We started going around. Or, rather, Roosevelt started taking me around – that’s really the point of this story – to a host of his friends who were in large part, like Roosevelt himself, “the story behind the story,” fellow spirits of abundant but insufficiently heralded talent, who looked at me a little like, What are you doing here, but then, since I was vouched for by Roosevelt, never hesitated to welcome me into their homes. I met O.V.’s brother, Eddie Lewis, who Roosevelt assured me sang just like O.V. We went to see the great songwriter and soul singer George Jackson (some of his better-known compositions are Otis Clay’s “Trying to Live My Life Without You,” Z.Z. Hill’s “Down Home Blues,” and Bob Seger’s “Old Time Rock and Roll,” not to mention the Osmonds’ “One Bad Apple”). And, of course, Roosevelt expended a great deal of time and energy on getting me together with James Carr. There were numerous missed appointments, but finally we picked up James at his sister’s and, after driving around a little, finally settled on a little restaurant in South Memphis, where we sat uncomfortably under the harsh fluorescent light.

James was having trouble just staying awake, expelling his breath loudly from time to time and largely unresponsive to Roosevelt’s promptings. “This gentleman can do a lot for you, sir,” Roosevelt said. “Do you understand where I’m coming from?” But James simply couldn’t. “Aren’t we friends?” Roosevelt tried desperately. “Sometimes,” said James, not really meaning anything by it. “You know,” said Roosevelt, whose dream always remained, to bring the attention of the world to the beauty he saw all around him, “everyone who comes to your concerts loves you. But there are many questions the public would like to ask. Because you’ll go down in history as one of the greatest blues singers of all time.”

There was no truer friend than Roosevelt Jamison. He was the kind of person who couldn’t see a stray dog without needing to feed him – and I always liked to think I was one of his stray dogs. At the book release party for Sweet Soul Music in Memphis, Roosevelt, of course, showed up, and so did his mentor, Dr. L.W. Diggs, the renowned hematologist and pioneer in the study of Sickle Cell anemia, who, defying the state of Tennessee’s laws of segregation, had trained Roosevelt surreptitiously as a medical technologist in the ‘50s, paving the way for him to eventually take over a supervisory position in the University of Tennessee hematology lab. Dr. Diggs was 86 at the time and, as far as I know, no dedicated fan of the music itself. But his granddaughter, who lived in New York, had read an excerpt from my book in the Village Voice that mentioned both Roosevelt and her grandfather, and he showed up for the party dressed like the only distinguished physician in the room.

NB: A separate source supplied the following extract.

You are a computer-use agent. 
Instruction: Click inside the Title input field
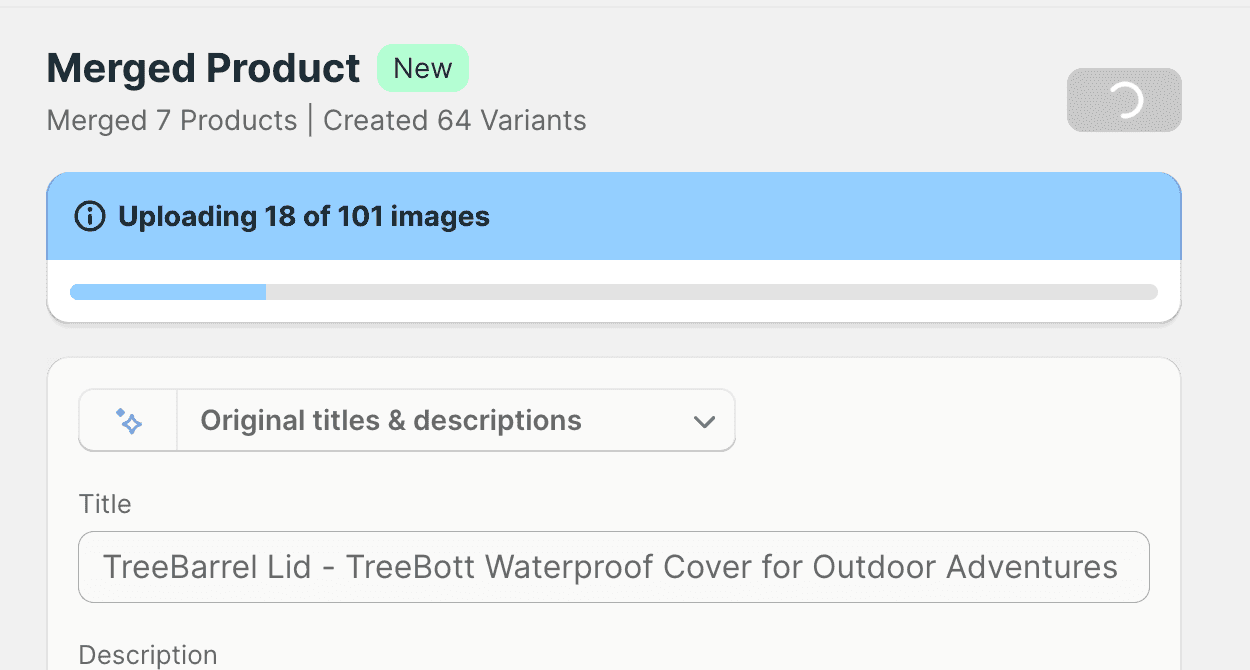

Roosevelt hadn’t seen him in a while, and he introduced me to Dr. Diggs excitedly (“You remember, I told you about Dr. Diggs!”), and despite an all-star turn out from the music world (Rufus Thomas, Solomon Burke, Sam Phillips, and David Porter, among others), Roosevelt spent most of his time with his one-time mentor and friend, reminiscing enthusiastically about old times.

I saw Roosevelt many times over the years, and it was always renewing. Perhaps most of all because he was someone for whom the dream would never truly be over.